The Bank for International Settlements Innovation Hub, the Reserve Bank of Australia, Bank Negara Malaysia, Monetary Authority of Singapore, and South African Reserve Bank will join forces to test the use of central bank digital currencies (CBDCs) for international settlements.

Led by the Innovation Hub's Singapore Centre, Project Dunbar aims to develop prototype shared platforms for cross-border transactions using multiple CBDCs. These multi-CBDC platforms will allow financial institutions to transact directly with each other in the digital currencies issued by participating central banks, eliminating the need for intermediaries and cutting the time and cost of transactions.

The project will work with multiple partners to develop technical prototypes on different distributed ledger technology platforms. It will also explore different governance and operating designs that would enable central banks to share CBDC infrastructures, benefitting from the collaboration between public and private sector experts in different jurisdictions and areas of operation.

Project Dunbar's work will explore the international dimension of CBDC design and support the efforts of the G20 roadmap for enhancing cross-border payments. Its results, expected to be published in early 2022, will inform the development of future platforms for global and regional settlements. Technical prototypes of the shared platforms, developed in collaboration with different technology partners, will be demonstrated at the Singapore FinTech Festival in November 2021.
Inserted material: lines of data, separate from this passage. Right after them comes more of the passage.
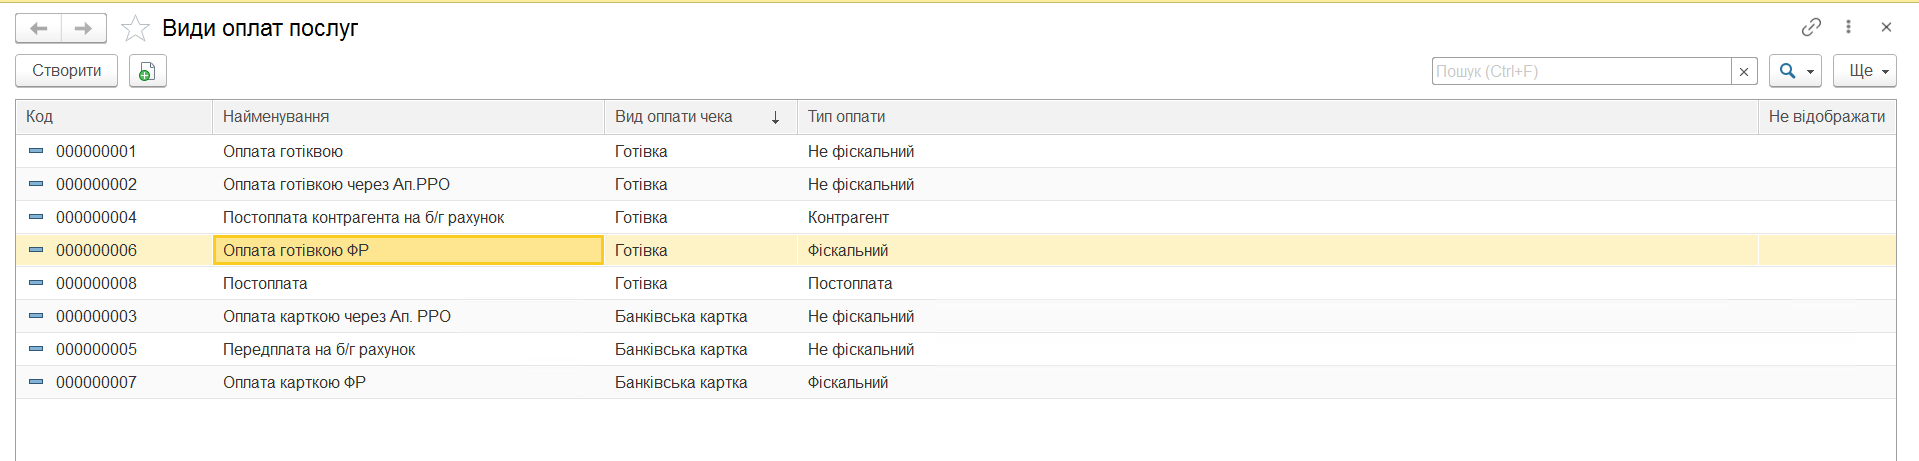
Task: Open the magnifier search dropdown
Action: click(1795, 71)
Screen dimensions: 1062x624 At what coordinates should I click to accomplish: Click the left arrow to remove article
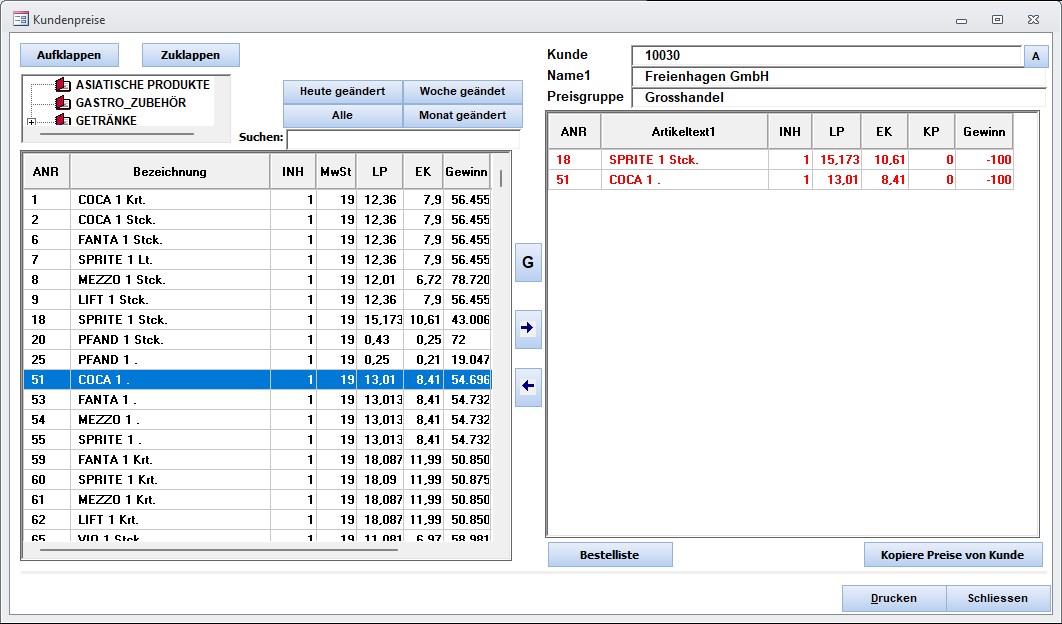[528, 386]
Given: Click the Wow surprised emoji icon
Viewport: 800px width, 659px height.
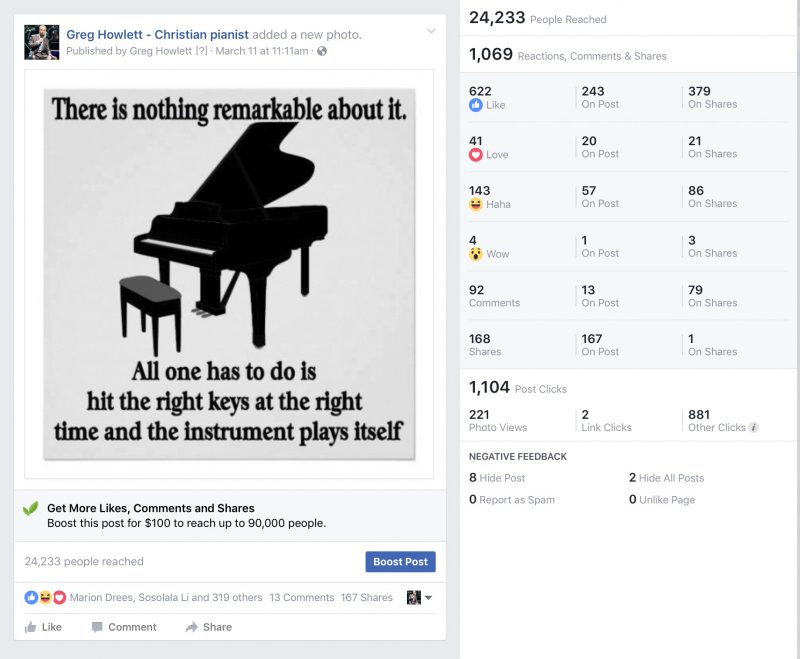Looking at the screenshot, I should [x=476, y=254].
‘Project Dunbar brings together central banks with years of experience and unique perspectives in CBDC projects and ecosystem partners at advanced stages of technical development on digital currencies. With this group of capable and passionate partners, we are confident that our work on multi-CBDCs for international settlements will break new ground in this next stage of CBDC experimentation and lay the foundation for global payments connectivity,’ said Andrew McCormack, Centre Head of the BIS Innovation Hub Singapore Centre.
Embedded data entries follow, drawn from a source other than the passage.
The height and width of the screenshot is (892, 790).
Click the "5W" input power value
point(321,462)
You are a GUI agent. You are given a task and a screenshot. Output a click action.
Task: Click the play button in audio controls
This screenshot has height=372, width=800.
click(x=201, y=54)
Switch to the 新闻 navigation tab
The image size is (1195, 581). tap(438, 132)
‘We are pleased to collaborate with the BIS Innovation Hub and the central bank partners on this important initiative to explore how a shared platform for multiple CBDCs could be used to improve the speed, cost and transparency of wholesale cross-border transactions. Enhancing cross-border payments has become a priority for the international regulatory community and something that we are very focused on in our domestic policy work,’ said Michele Bullock, Assistant Governor (Financial System), Reserve Bank of Australia.

Reserve Bank Australia
The Reserve Bank of Australia (RBA) came into being on 14 January 1960 as Australia's central bank and banknote issuing authority, when the Reserve Bank Act 1959 removed the central banking functions from the Commonwealth Bank. The bank has the responsibility of providing services to the Government of Australia in addition to also providing services to other central banks and official institutions. It currently consists of the Payments System Board, which governs the payments system policy of the bank, and the Reserve Bank Board, which governs all other monetary and banking policies of the bank.